Game with son veteran’s next goal

Coming through. . . Despite the attempts of Waikiwi players to stop him Albion prop Richard Robinson muscles his way up the field in his 200th game for the club on Saturday. PHOTO: SANDY EGGLESTON

Now that he has played 200 games for the Albion Rugby Club, Richard Robinson has one more goal in mind before he retires team his youngest son, Henare, is also playing in.

Robinson clocked up the 200-game milestone in wild, wet and blustery conditions on Saturday, his team going down 13 to 43 to Waikiwi in their Rugby Southland division 1 game at the Gore A&P Showgrounds.

He would keep playing if his body allowed, Robinson said.

“Ultimately, I’d love to have a game with my son [Henare] when he’s old enough, but he’s only 13 now so that’s still five years away.

“That’s my next aim have a game of footy with him in those [Albion] colours.”

Apart from a torn Achilles, he had mostly escaped injury, the 42-year-old said.

Saturday was a “special” occasion.

“I was really humbled by the messages and phone calls over the last week wishing me good luck and congratulating me on it.

“I really enjoyed that.”

There was a good crowd on the sideline despite the inclement weather.

The spectators included family members who had travelled from Dunedin.

Robinson’s father, Roger, played for the club when the family first came to Gore.

Robinson played his schoolboy rugby for Albion and then St Peter’s College.

When he left school in 1998 he returned to the club.

“I’ve been there for a while suppose.”

He was a 100% Albion supporter, Robinson said.

“It’s a family thing really,” he said.

“I never ever thought about playing for any other club in Gore.”

Robinson is on the club committee and this year became club president.

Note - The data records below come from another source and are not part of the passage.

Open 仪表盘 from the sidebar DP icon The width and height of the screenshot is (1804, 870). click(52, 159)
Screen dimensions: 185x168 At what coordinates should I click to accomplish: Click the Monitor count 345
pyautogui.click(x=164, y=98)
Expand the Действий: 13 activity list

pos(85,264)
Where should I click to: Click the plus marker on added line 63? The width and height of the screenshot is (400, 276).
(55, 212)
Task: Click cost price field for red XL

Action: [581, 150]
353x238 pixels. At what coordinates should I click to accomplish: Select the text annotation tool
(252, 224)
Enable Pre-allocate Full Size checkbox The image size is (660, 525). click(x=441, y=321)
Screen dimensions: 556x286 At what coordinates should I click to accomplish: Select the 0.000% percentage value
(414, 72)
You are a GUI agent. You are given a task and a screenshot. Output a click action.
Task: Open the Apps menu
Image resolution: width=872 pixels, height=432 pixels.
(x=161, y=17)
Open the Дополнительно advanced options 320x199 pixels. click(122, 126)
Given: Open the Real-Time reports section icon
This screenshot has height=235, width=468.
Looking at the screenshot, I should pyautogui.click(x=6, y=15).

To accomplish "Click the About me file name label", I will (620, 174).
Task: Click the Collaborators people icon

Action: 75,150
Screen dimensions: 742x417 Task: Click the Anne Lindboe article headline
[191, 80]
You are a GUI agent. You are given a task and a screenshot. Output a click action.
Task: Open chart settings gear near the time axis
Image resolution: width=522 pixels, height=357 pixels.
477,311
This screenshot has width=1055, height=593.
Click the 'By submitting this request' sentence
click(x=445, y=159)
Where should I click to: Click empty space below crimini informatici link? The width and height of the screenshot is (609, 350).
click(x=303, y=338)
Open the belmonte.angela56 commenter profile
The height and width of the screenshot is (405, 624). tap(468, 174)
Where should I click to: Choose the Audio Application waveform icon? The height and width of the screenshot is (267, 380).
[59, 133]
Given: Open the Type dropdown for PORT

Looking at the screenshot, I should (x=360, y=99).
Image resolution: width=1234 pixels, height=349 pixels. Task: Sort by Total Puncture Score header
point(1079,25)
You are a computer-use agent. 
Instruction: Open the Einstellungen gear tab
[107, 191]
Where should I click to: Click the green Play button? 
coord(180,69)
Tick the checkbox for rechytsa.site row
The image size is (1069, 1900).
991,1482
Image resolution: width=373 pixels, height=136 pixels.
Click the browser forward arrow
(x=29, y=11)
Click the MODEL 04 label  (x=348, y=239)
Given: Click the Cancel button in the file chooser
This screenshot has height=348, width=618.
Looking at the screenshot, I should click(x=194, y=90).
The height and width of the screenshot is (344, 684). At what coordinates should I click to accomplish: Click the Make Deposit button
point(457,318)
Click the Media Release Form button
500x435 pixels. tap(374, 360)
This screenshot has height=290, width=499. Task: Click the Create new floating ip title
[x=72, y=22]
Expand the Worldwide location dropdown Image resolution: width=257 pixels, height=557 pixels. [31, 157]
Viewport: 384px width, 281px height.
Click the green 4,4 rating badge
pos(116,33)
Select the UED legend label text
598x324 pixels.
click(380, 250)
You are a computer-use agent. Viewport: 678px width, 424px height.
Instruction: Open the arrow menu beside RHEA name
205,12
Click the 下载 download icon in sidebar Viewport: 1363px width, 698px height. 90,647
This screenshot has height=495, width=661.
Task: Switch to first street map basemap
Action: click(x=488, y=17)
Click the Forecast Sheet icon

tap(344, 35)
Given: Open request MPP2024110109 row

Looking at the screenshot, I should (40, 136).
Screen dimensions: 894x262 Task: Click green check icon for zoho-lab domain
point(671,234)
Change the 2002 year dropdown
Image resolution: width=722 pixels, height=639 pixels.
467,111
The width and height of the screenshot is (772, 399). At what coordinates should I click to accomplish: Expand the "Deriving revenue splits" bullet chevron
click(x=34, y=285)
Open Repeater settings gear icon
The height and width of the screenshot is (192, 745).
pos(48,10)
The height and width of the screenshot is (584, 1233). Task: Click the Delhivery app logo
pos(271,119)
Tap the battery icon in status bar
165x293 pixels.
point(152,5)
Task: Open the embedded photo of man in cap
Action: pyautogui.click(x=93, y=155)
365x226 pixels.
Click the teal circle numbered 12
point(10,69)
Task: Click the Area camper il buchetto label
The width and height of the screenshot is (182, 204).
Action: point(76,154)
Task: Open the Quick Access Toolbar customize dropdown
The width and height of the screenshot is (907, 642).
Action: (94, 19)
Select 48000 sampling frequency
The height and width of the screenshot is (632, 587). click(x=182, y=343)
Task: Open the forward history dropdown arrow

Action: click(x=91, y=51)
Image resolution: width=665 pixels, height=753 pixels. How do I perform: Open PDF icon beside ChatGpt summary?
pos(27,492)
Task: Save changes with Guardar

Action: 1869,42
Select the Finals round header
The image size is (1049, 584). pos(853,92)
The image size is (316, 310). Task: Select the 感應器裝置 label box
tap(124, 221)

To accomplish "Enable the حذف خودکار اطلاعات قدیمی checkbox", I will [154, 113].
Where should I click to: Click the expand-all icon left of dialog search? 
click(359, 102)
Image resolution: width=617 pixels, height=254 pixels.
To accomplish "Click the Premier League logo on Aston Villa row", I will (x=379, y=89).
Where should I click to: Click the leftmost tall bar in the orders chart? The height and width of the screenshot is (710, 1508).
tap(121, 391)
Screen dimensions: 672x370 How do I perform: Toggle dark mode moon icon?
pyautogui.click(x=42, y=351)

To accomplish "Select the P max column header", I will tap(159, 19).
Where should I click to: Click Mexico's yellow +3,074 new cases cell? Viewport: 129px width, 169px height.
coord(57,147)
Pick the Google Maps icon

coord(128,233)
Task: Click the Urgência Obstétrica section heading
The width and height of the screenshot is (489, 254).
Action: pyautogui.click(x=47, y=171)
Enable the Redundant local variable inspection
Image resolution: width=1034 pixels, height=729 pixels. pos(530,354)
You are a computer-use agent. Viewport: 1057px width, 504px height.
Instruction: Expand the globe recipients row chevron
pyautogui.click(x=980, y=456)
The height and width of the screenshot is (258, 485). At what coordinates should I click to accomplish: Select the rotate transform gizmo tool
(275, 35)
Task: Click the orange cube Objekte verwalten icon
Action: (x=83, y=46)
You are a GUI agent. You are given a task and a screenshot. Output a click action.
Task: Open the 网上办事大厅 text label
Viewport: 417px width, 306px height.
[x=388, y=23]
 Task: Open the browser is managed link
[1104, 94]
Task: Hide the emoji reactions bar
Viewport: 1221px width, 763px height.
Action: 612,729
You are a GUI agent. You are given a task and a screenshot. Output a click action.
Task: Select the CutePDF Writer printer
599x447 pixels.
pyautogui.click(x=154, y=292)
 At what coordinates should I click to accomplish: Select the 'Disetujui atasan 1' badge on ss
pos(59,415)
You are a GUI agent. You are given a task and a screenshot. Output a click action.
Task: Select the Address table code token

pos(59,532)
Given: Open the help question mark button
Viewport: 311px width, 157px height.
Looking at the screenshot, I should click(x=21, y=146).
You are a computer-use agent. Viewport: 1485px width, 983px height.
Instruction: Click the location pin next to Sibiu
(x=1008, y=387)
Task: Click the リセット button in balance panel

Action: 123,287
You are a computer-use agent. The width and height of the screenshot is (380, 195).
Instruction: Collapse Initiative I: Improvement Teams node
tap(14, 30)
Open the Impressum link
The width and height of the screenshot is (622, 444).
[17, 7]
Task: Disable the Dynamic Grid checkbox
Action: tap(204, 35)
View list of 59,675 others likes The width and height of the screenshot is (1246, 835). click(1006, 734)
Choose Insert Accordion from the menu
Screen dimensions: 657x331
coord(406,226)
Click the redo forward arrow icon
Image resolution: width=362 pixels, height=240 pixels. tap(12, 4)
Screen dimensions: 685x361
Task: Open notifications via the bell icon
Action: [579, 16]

His own children also play for the club.

He said he would have played more games for Albion but in about 2010, the club could no longer field a premier team.

Robinson then left for five years to play for the Woodlands club.

“I was enjoying my footy and playing pretty well, so it was natural to play somewhere else.”

That was in the days before the Eastern Northern Barbarians club had been formed.

While he played prop nowadays, when he started out playing for the seniors he was in the backline, he said.

Later he moved to No 8 and during one season Albion was short of front-row players.

“I put my hand up and I never looked back,” Robinson said.

“I was surprised how much I enjoyed playing there.”